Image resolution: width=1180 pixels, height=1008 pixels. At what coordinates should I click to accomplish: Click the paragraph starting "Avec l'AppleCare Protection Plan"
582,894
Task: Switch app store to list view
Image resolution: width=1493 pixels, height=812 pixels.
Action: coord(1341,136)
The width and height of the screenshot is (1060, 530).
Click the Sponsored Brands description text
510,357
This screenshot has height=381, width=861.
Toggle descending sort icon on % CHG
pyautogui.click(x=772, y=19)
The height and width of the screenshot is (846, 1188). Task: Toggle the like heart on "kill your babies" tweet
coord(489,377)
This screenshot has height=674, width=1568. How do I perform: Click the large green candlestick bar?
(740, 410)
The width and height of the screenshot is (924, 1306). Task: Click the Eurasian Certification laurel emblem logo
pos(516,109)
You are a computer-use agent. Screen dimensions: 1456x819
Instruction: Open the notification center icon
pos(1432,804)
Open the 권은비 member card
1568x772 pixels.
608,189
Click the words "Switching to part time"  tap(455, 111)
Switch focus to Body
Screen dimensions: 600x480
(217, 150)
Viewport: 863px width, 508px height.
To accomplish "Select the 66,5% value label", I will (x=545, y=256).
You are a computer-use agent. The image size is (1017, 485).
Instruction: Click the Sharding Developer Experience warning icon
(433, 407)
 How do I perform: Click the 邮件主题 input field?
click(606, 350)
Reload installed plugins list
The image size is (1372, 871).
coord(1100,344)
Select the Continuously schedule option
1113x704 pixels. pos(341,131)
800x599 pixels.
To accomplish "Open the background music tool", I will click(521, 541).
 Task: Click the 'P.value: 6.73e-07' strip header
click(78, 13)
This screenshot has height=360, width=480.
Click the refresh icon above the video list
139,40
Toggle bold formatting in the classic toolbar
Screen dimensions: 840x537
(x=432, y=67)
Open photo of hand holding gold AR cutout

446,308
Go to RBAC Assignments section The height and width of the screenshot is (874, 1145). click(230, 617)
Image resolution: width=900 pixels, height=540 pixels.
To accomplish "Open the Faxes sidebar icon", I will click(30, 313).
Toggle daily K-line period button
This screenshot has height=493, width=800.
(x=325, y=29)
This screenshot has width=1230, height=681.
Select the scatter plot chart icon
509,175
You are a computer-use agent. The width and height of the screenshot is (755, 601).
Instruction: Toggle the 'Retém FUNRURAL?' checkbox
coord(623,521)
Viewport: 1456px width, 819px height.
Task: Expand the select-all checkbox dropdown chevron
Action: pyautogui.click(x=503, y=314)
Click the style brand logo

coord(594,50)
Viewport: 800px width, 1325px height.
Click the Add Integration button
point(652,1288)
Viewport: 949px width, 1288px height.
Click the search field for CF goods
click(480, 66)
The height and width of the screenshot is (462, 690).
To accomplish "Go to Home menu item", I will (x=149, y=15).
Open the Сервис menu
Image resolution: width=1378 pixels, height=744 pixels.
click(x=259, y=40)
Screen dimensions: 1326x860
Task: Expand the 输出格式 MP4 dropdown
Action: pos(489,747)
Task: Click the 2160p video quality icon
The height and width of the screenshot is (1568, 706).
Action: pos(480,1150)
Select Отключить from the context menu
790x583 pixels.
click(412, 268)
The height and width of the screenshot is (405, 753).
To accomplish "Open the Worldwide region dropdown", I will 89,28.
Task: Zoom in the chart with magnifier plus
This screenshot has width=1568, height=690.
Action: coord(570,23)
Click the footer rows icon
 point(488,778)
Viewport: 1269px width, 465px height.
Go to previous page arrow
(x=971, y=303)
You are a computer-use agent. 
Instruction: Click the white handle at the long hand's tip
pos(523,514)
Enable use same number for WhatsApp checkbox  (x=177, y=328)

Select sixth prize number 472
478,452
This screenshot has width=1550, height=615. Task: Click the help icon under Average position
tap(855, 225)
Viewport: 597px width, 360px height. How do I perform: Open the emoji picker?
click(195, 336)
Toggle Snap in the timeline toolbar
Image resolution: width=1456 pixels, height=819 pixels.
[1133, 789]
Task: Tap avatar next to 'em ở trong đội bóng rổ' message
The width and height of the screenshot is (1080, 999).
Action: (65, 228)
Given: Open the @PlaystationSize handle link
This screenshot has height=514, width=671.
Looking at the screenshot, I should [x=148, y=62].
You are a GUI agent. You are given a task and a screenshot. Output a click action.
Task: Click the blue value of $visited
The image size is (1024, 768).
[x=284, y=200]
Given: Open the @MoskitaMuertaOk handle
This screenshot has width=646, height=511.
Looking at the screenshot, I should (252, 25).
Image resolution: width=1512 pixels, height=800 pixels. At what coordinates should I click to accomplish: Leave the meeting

# [Exercise description]
Retype every one of the items above line for line, with no changes.

# [Result of the task]
Image resolution: width=1180 pixels, height=1008 pixels. At what coordinates should I click to accomplish: Click the paragraph starting "Avec l'AppleCare Protection Plan"
582,894
Task: Switch app store to list view
Image resolution: width=1493 pixels, height=812 pixels.
Action: coord(1341,136)
The width and height of the screenshot is (1060, 530).
Click the Sponsored Brands description text
510,357
This screenshot has height=381, width=861.
Toggle descending sort icon on % CHG
pyautogui.click(x=772, y=19)
The height and width of the screenshot is (846, 1188). Task: Toggle the like heart on "kill your babies" tweet
coord(489,377)
This screenshot has height=674, width=1568. How do I perform: Click the large green candlestick bar?
(740, 410)
The width and height of the screenshot is (924, 1306). Task: Click the Eurasian Certification laurel emblem logo
pos(516,109)
You are a computer-use agent. Screen dimensions: 1456x819
Instruction: Open the notification center icon
pos(1432,804)
Open the 권은비 member card
1568x772 pixels.
608,189
Click the words "Switching to part time"  tap(455, 111)
Switch focus to Body
Screen dimensions: 600x480
(217, 150)
Viewport: 863px width, 508px height.
To accomplish "Select the 66,5% value label", I will (x=545, y=256).
You are a computer-use agent. The image size is (1017, 485).
Instruction: Click the Sharding Developer Experience warning icon
(433, 407)
 How do I perform: Click the 邮件主题 input field?
click(606, 350)
Reload installed plugins list
The image size is (1372, 871).
coord(1100,344)
Select the Continuously schedule option
1113x704 pixels. pos(341,131)
800x599 pixels.
To accomplish "Open the background music tool", I will click(521, 541).
 Task: Click the 'P.value: 6.73e-07' strip header
click(78, 13)
This screenshot has height=360, width=480.
Click the refresh icon above the video list
139,40
Toggle bold formatting in the classic toolbar
Screen dimensions: 840x537
(x=432, y=67)
Open photo of hand holding gold AR cutout

446,308
Go to RBAC Assignments section The height and width of the screenshot is (874, 1145). click(230, 617)
Image resolution: width=900 pixels, height=540 pixels.
To accomplish "Open the Faxes sidebar icon", I will click(30, 313).
Toggle daily K-line period button
This screenshot has height=493, width=800.
(x=325, y=29)
This screenshot has width=1230, height=681.
Select the scatter plot chart icon
509,175
You are a computer-use agent. The width and height of the screenshot is (755, 601).
Instruction: Toggle the 'Retém FUNRURAL?' checkbox
coord(623,521)
Viewport: 1456px width, 819px height.
Task: Expand the select-all checkbox dropdown chevron
Action: pyautogui.click(x=503, y=314)
Click the style brand logo

coord(594,50)
Viewport: 800px width, 1325px height.
Click the Add Integration button
point(652,1288)
Viewport: 949px width, 1288px height.
Click the search field for CF goods
click(480, 66)
The height and width of the screenshot is (462, 690).
To accomplish "Go to Home menu item", I will (x=149, y=15).
Open the Сервис menu
Image resolution: width=1378 pixels, height=744 pixels.
click(x=259, y=40)
Screen dimensions: 1326x860
Task: Expand the 输出格式 MP4 dropdown
Action: pos(489,747)
Task: Click the 2160p video quality icon
The height and width of the screenshot is (1568, 706).
Action: pos(480,1150)
Select Отключить from the context menu
790x583 pixels.
click(412, 268)
The height and width of the screenshot is (405, 753).
To accomplish "Open the Worldwide region dropdown", I will 89,28.
Task: Zoom in the chart with magnifier plus
This screenshot has width=1568, height=690.
Action: coord(570,23)
Click the footer rows icon
 point(488,778)
Viewport: 1269px width, 465px height.
Go to previous page arrow
(x=971, y=303)
You are a computer-use agent. 
Instruction: Click the white handle at the long hand's tip
pos(523,514)
Enable use same number for WhatsApp checkbox  (x=177, y=328)

Select sixth prize number 472
478,452
This screenshot has width=1550, height=615. Task: Click the help icon under Average position
tap(855, 225)
Viewport: 597px width, 360px height. How do I perform: Open the emoji picker?
click(195, 336)
Toggle Snap in the timeline toolbar
Image resolution: width=1456 pixels, height=819 pixels.
[1133, 789]
Task: Tap avatar next to 'em ở trong đội bóng rổ' message
The width and height of the screenshot is (1080, 999).
Action: (65, 228)
Given: Open the @PlaystationSize handle link
This screenshot has height=514, width=671.
Looking at the screenshot, I should [x=148, y=62].
You are a GUI agent. You are given a task and a screenshot. Output a click action.
Task: Click the blue value of $visited
The image size is (1024, 768).
[x=284, y=200]
Given: Open the @MoskitaMuertaOk handle
This screenshot has width=646, height=511.
Looking at the screenshot, I should (252, 25).
Image resolution: width=1512 pixels, height=800 pixels. At what coordinates should I click to accomplish: Leave the meeting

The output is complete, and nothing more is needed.